Artistic director Abigail Morris would probably hate the idea that you can define a Soho play, but out of seven plays this season five have been written by women, all have an immediate accessibility, and most have a kind of blatant honesty about them as they give voice to the lives of very ordinary people. If I had to pigeonhole Soho plays I would say that they often see the extraordinary in the ordinary, the diamonds in the dirt. None more so than these two plays that as a double bill make a long but rewarding evening. They are of such different emotional tenor, however, they might be better savoured on separate viewings.
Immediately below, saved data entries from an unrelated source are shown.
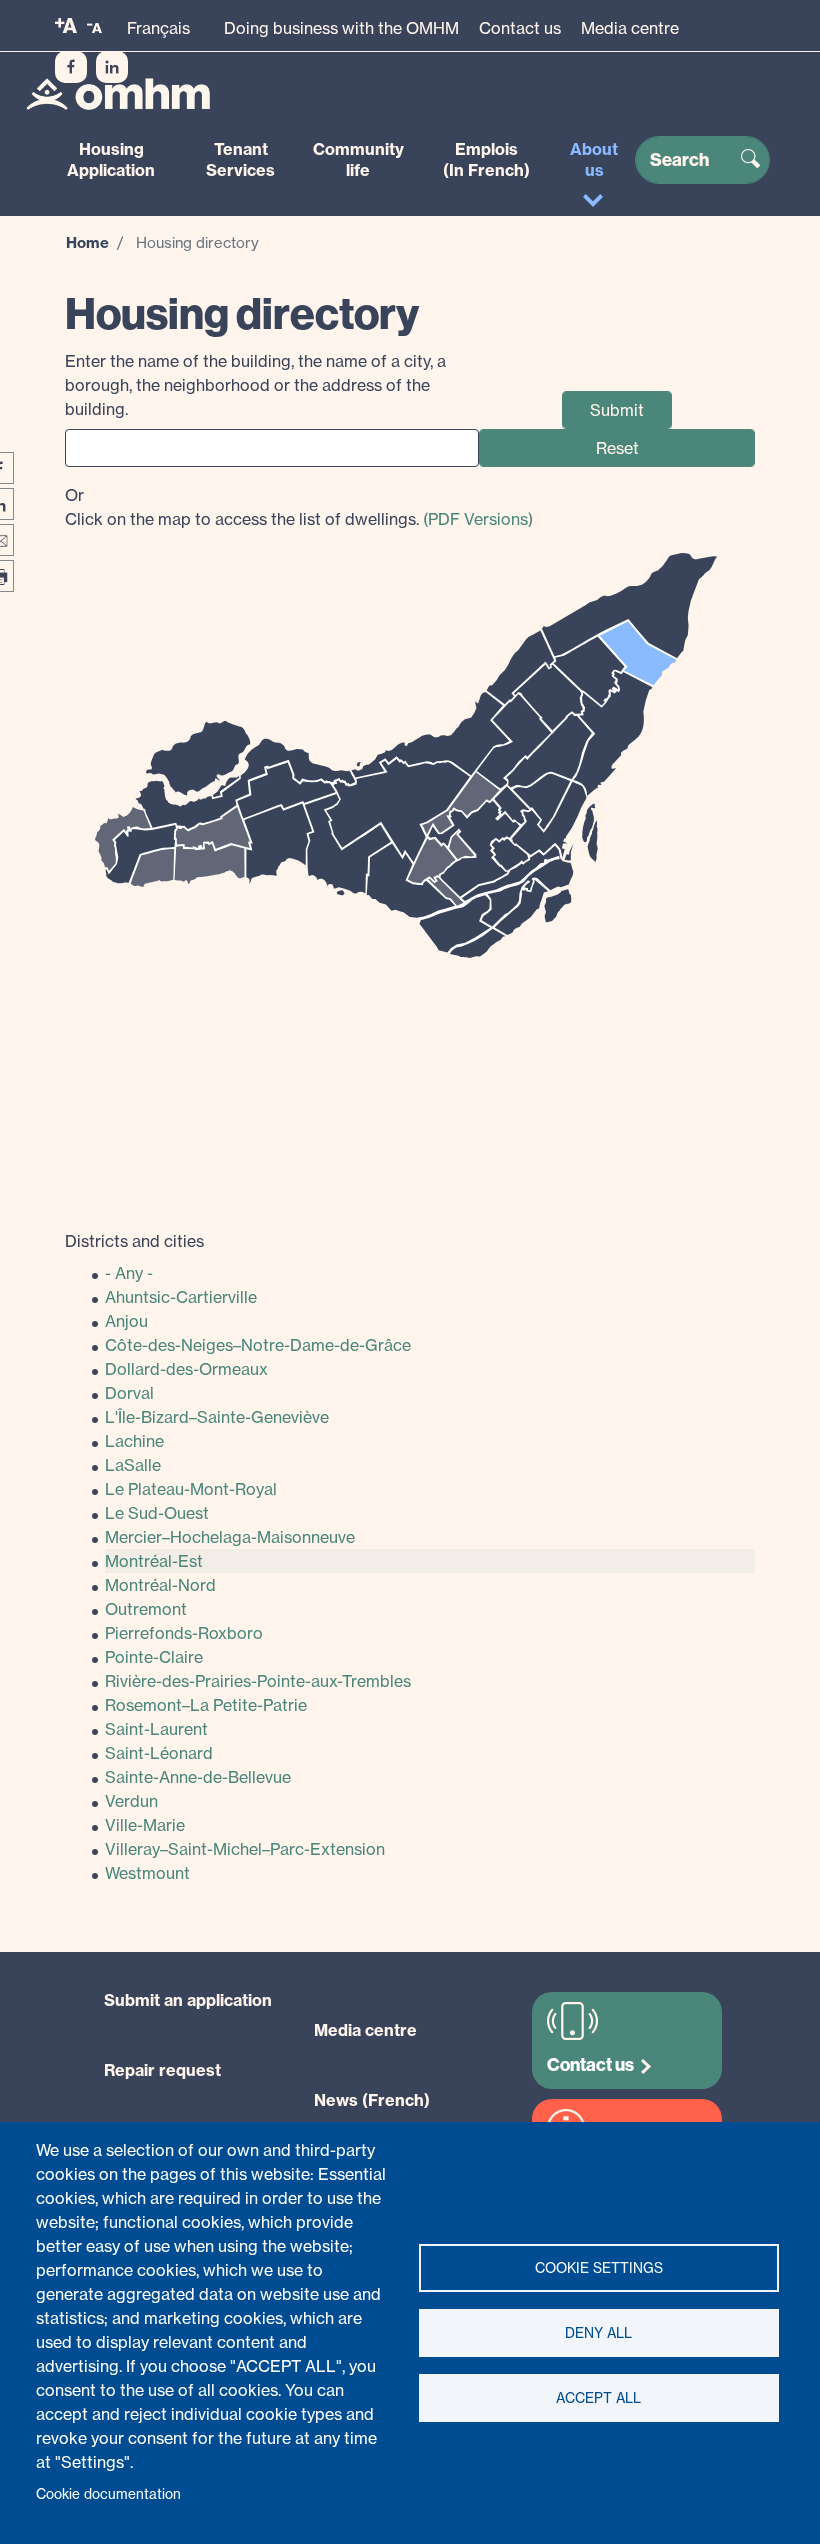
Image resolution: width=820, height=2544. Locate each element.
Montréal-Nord (160, 1585)
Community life (358, 159)
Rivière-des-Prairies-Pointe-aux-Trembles (258, 1681)
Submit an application (188, 2000)
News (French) (372, 2100)
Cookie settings (599, 2268)
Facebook (71, 67)
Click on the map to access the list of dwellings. (299, 507)
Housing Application (111, 159)
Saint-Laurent (156, 1729)
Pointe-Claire (154, 1657)
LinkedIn (112, 67)
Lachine (134, 1441)
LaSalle (133, 1465)
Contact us (520, 28)
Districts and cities (134, 1241)
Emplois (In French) (486, 159)
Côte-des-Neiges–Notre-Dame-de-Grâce (258, 1345)
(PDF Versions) (478, 519)
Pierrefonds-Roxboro (184, 1633)
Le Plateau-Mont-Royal (191, 1489)
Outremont (146, 1609)
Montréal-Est (154, 1561)
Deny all (598, 2333)
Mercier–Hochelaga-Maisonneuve (230, 1537)
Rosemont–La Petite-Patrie (206, 1705)
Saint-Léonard (159, 1753)
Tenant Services (240, 159)
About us (594, 159)
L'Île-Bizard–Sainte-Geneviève (217, 1417)
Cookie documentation (108, 2494)
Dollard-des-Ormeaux (186, 1369)
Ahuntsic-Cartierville (181, 1297)
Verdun (131, 1801)
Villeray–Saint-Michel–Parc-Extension (245, 1849)
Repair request (162, 2070)
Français (158, 28)
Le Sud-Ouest (157, 1513)
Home (87, 242)
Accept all (598, 2398)
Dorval (129, 1393)
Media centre (630, 28)
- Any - (129, 1273)
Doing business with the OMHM (341, 28)
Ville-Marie (145, 1825)
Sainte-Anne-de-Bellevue (198, 1777)
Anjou (126, 1321)
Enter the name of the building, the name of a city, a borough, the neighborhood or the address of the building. (255, 385)
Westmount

Amanda Whittington's Be My Baby gives the lie to the idea of the swinging 60s with a story of four girls waiting out their pregnancies in a mother and baby home. It is an old story, but one worth repeating, not least as a reminder of the shame and secrets endured by our mothers' generation.
Whittington writes with a freshness about the innocence and ignorance of teenagers whose enthusiasm for the three-minute romantic dreams peddled by girl groups such as the Shangri-Las and the Ronettes is only matched by their naivety about their own bodies, men and the harsh realities of the world. There is a lovely, tiny moment in the play when middle-class Mary, forcibly sent to the home by her anxious mother, decides to run away. She puts on her gloves to do so, well brought up even in extremis.
There is something very simple and direct about this play. If it were a person you would say it had no side. If it were a person you would want to hold it and hug it.
Jessica Townsend's Angels and Saints is much more autumnal. Just when you think this is another one of those Irish plays about the frustrations of a middle-aged Catholic virgin caring for her elderly gran, it surprises you.
Coming back from the local Spar one day, 46-year-old Noreen has an ecstatic sexual experience in the church graveyard with a Scotsman with a drink problem. And that is about it. Except that Townsend writes with a matter of fact poetry so that the grimness of Noreen's life becomes a kind of benediction. Gabrielle Ready plays Noreen with such lumpy, luminous grace that the play makes you want to rush off to churchyards to find your own angel.